Pleidooi voor platte karakters
Thomas Rozenboom noemt deze superioriteit van het ronde karakter één van de grootste misverstanden uit de literatuur. Het personage moet slechts een ding wil, en door die focus komt slechts één kant van het karakter tot uiting. Een complexe roman kan heel goed zijn uitgerust met een simpel karakter. Graag zelfs. Zo is Madame Bovary geen helder licht dat allerlei filosofische uitspraken doet, ze houdt geen filosofisch betoog over het feit dat een hoger leven voor lagere mensen altijd onhaalbaar blijft. Ze laat het zien door haar gedrag. In de donkere kamer van Damokles wordt niet één keer gefilosofeerd door personages, toch is het wel degelijk een filosofisch roman. Niet door wat de personages zeggen, maar wat de roman laat zien.
‘Hoe sterker iemand maar één ding wil, hoe platter hij wordt, terwijl de intensiteit van dat streven door die beperking en de afwezigheid van iets ander evenredig toeneemt, uiteindelijk tot een obsessie.’ Zo pleit Thomas Rozenboom voor platte personages. ‘Net zoals een vlag vlakker wordt en strakker in de wind gaat staan naarmate het harder waait.’
Wil jij een beter beeld krijgen van wie je personage is? Vul de fiction writers chart in of ga op avontuur met je personage. Zorg er ook voor dat je personage voldoende gestoffeerd is voor je begint met schrijven.
Impliciete en expliciete karakterisering
Hoeveel karaktertrekken een personage krijgt, hangt af van het belang dat dit personage heeft binnen de verhaalwereld. Het gelijkheidsprincipe bestaat niet in verhalen. Deze karaktertrekken kunnen betrekking hebben op uiterlijk, intelligentie, morele eigenschappen, de psyche en bewustzijnsprocessen. Bij het beschrijven van deze karakters kan men kiezen tussen een impliciete en een expliciete karakterisering, het vertellen of het verkondigen van de kwaliteiten en tekortkomingen van het personage.
Jane Austen zet Emma Woodhouse in haar roman Emma neer in een paar zinnen:
Emma woodshous, handsome, clever, and rich, with a comfortable home and happy disposition seemed to unite some of the beste blessings of existence; and had lived nearly twenty-one years in het world with very little to discress or vex her.
Hier wordt Emma op een expliciete manier neergezet als een 'knap en rijk' meisje. Over haar uiterlijke kenmerken wordt niets gezegd. toch wordt ze in de loop van het boek neergezet als een genuanceerd en complex personage. Dit is een expliciete karakterisering van het personage. Veel schrijvers doen tegenwoordig enorme moeite om hun personage om een impliciete manier neer te zetten, het karakters als het ware door het boek heen te verweven met de gebeurtenissen en andere beeldende elementen. De lezer moet er dan op een secundaire manier achter komen wie het personage is. Dit doet Gustave Flaubert bijvoorbeeld in zijn roman Emma Bovary.

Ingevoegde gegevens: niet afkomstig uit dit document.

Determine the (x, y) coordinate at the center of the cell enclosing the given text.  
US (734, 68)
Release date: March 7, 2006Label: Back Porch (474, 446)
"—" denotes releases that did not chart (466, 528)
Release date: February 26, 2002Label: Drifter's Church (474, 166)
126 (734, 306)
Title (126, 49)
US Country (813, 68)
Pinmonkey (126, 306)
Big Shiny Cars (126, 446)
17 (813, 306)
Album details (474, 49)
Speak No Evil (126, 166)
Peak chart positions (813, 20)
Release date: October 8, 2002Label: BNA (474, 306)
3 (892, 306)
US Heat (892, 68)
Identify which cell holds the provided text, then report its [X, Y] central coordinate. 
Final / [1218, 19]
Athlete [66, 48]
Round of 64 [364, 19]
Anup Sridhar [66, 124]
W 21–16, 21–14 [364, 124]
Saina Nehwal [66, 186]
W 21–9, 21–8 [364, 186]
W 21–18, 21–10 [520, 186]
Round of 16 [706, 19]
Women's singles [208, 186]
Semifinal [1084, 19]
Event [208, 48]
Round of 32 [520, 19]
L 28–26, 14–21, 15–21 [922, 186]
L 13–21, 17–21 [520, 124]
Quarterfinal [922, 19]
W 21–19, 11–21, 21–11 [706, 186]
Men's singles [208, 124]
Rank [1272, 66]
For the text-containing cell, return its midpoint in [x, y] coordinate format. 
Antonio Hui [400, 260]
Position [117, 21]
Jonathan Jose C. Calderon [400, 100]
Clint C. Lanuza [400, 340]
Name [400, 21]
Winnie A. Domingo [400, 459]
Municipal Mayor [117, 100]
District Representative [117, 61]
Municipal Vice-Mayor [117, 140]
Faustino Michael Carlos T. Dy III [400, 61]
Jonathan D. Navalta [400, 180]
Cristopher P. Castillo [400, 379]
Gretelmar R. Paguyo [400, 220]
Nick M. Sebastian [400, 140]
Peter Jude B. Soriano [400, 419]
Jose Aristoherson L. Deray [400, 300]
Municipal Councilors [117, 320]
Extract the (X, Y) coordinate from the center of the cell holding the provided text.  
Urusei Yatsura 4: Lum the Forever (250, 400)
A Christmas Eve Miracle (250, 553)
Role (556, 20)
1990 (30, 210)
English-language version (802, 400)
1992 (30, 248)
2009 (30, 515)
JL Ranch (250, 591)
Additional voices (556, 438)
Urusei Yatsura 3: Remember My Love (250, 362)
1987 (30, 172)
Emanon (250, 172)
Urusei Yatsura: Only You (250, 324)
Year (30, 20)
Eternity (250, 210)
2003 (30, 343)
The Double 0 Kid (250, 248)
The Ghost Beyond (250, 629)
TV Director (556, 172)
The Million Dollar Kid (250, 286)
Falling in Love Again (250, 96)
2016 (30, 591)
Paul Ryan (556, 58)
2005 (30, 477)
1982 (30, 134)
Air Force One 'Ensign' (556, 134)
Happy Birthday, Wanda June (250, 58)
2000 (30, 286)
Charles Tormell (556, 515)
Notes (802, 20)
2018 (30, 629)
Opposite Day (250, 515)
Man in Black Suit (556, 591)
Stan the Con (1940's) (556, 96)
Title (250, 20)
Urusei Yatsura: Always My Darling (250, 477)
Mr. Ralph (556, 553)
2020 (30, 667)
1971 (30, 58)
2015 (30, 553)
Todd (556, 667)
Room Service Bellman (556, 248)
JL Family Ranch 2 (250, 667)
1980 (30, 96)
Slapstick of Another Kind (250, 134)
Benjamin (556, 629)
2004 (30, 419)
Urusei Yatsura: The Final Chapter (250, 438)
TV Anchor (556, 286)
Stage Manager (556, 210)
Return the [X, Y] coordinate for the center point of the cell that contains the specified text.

Charles verbaasde zich over de blankheid van haar nagels: glanzend, met gladde randen, reiner dan ivoor en amandelvormig geknipt. Maar ze had geen mooie handen, niet wit genoeg misschien, met ietwat spichtige vingers; ze waren bovendien te lang en misten de licht welvende omtreklijn. Echt mooi aan haar waren haar ogen; hoewel bruin van kleur, leken ze zwart door de wimpers, en ze keek onbevangen, met een vrijmoedige maar argeloze blik.
Lees ook: Deze vragen stelde Marcel Proust aan zijn personages.
Romanpersonages zijn over het algemeen uitgerust met de volgende eigenschappen
- Ze streven ergens naar
- Ze geven niet snel op
- Ze zijn niet evenwichtig
- Hieraan voegt Thomas Rosenboom nog een eigenschap: door hun onevenwicht zijn ze geneigd om door te schieten in hun streven. Ze gaan ten onder aan hun gebrek aan zelfinzicht, zo worden ze een tragisch personage. (Frans Strüger waarschuwt dat dit voornamelijk geldt voor één type verhalen, de tragicomedie.)